# Dependency Trees

THIS IS A SKETCH, FOR DISCUSSION!

## Introduction

Let's make an API for dependency trees.

Dependency grammars describe relationships between lexical units in a sentence.  *Unit* here means signifier: sound/meaning.  For many languages these are *words*, which I take to be mostly a phonological concept.  For agglutinative languages such as those in the Altaic and Uralic families (Turkish, Finnish), the phonological word is too large a unit: instead, we would want to work with *morphemes*.  So instead we simply use the term *form*.  Sign = Form + meaning.

Dependencies are binary asymmetric relations between pairs of forms: a *governor* or *head* and a *dependent*.  What exactly are these relations?  There are many varieties of dependency grammar, taking different sets of relations as primaries of the grammar.  Nivre summarizes the possibilities, for a governor H and a depedent D:

1. H determines the syntactic category of  C and can often replace C. 
2. H determines the semantic category of C; D gives semantic specification. 
3. H is obligatory; D may be optional. 
4. H selects D and determines whether D is obligatory or optional. 
5. The form ofD depends on H (agreement or government).
6. The linear position of D is specified with reference to H.

The simplest approach is to simply not state the dependency type overtly, *untyped dependencies*.  In this case the analysis  just yields a graph of binary relations between forms.

Typed dependencies are triples `(head, dependent, dep-relation)`.  For any sentence, each dependent has only one governor.  A dependency graph is therefore, formally, a *tree*: a connected acyclic rooted graph.

The specific sets of relations one selects in effect defines a theory of grammar.  There is much confusion around this.  For example, Stanford's CoreNLP refers to dependency graphs as "semantic trees", but it is immediately obvious from the relations used (see below) that these are syntactic relations.
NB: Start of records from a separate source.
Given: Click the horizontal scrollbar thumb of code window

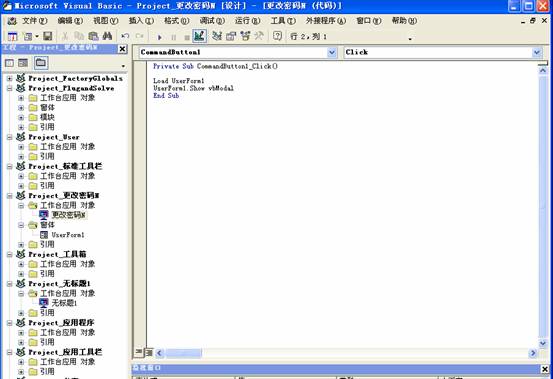Looking at the screenshot, I should coord(183,353).

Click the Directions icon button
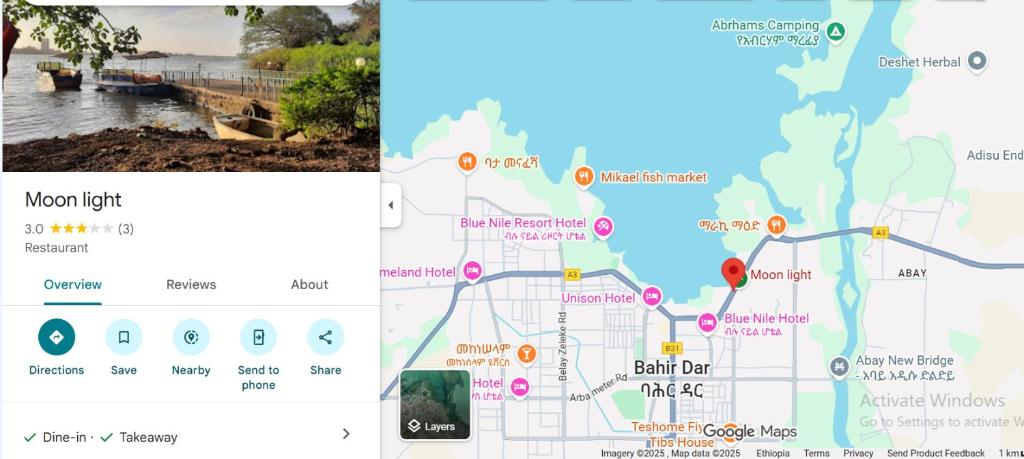point(56,337)
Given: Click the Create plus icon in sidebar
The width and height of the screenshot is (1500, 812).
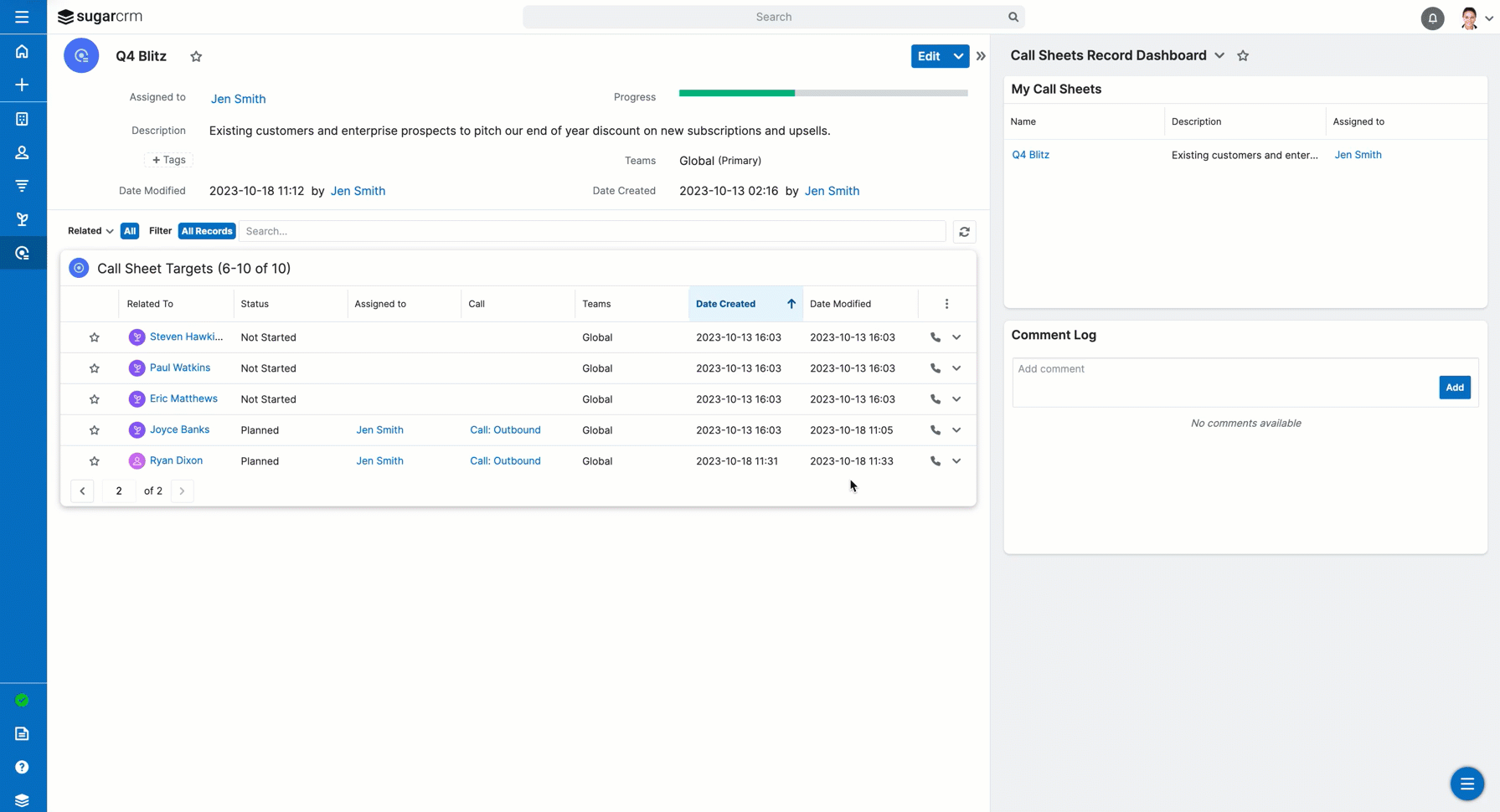Looking at the screenshot, I should [23, 85].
If semantics were involved, the dependency trees for `All cats are grey` and `Some cats are grey` would not be identical (they are). 

The [Universal Dependencies](https://universaldependencies.org/introduction.html) developed from an older set of relations developed at Stanford, provide a core set of [cross-linguistic relations](https://universaldependencies.org/u/dep/index.html) used in annotating a large number of languages.  These are the relations (and POS tags) output by the [new neural models](https://stanfordnlp.github.io/stanfordnlp/) recently released by the Stanford NLP group.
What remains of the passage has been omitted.